Majority rules, after all; and it is a representative government, as Molly Ivins liked to remind us. Public support for prosecutions is still an important part of prosecutions.
All the critics of Trump who warned he’d fire Smith the moment his hand came off the Bible didn’t stop for a moment to consider this possibility. Which tells you the quality of the opposition to MAGA. I.e., it’s not that different from MAGA. Which is where I check out.
American politics is, and always has been, a fistfight. I love to cite Phineas Fogg traveling the world and crossing the American west in the 19th century, only to find himself in a town engulfed in a riot. Except it isn’t a riot, but a political campaign; for who is be the town’s fig catcher. Call it a metaphor. Same as it ever was.
I’m not going to quit voting. I’ve been voting for Democrats in Texas since 1973, when the default setting in Texas was still yellow dog Democrats. LBJ said he’d given the South away for a generation when he did the right thing. He just didn’t specify which generation, because mine was just seeing its last members born that year, and the newest ones since aren’t really showing too many signs of a political shift from before the Civil Rights Act. I suspect more than enough voters still didn’t want to elect a “n——-,” and even more couldn’t yet elect a woman.
How they could elect Trump is still a mystery I can’t fathom. But Republican presidents after Ike have yet to impress me as anything but creatures of the Id. And my experiences as a lawyer and a pastor (and even a teacher) have convinced me that Freud was on to something there, and it shows up again and again in the national character. We like to imagine it’s the aberration. My experience and, more and more My Calvinism, persuade me it’s the norm. Or at least a damned powerful motivator of Vox Populi.

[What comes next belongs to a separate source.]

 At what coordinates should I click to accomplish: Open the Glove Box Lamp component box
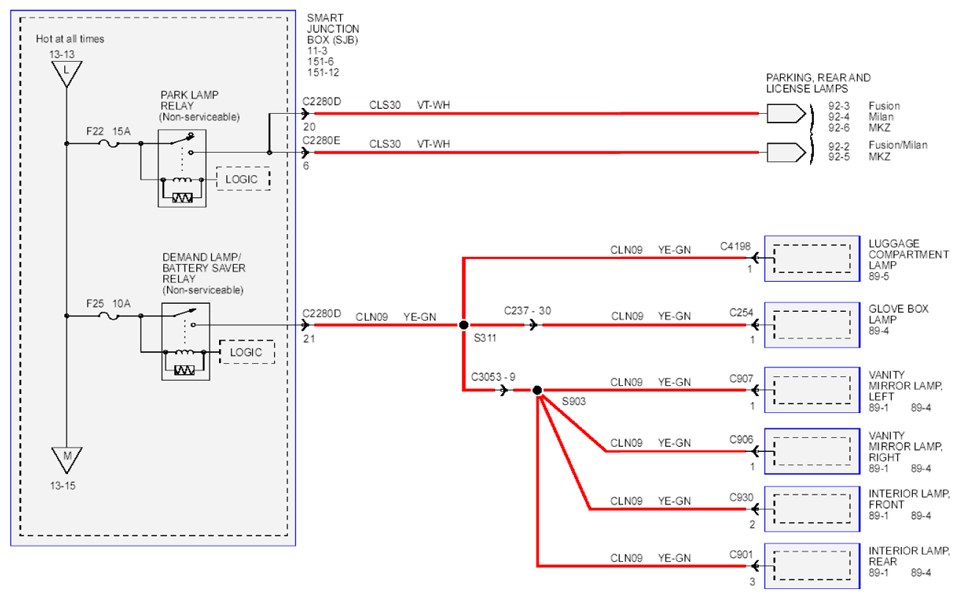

Am I going to fight on? I’m going to vote on, to my last ability to do so (why stop now?) Maybe I’ll win the lottery someday. Probably not, but the ticket doesn’t cost me anything. In the meantime, I could read Twitter and complain impotently about what Trump is doing (Ukraine is screwed unless Europe steps into the breach; NATO is a treaty organization, Trump can’t end that unilaterally. Tariffs? Even a GOP senate is not that MAGA). And if it all goes to smash, what can I do, besides hold true to my democratic (small “d”) values by voting again and again for what I hold good and true in governance?
But fight? What, get upset about things I can’t change any more than I can change the weather? Why? To feel powerful in my impotence?
Please.
Don’t get me completely wrong. Elizabeth Warren makes sense. But she makes more sense than the people mindlessly spewing the word “fight!” As if that was enough of a direction. Me, I’m going to urge thoughtfulness, the kind that drove the followers of Dr. King. He specifically taught them not to fight. He taught them to resist, to be moral examples, to concretely embody the justice they demanded.
I’m not going to fight. I’m going to resist. And I’m gonna start with Jeremiah. That guy knew what real problems are.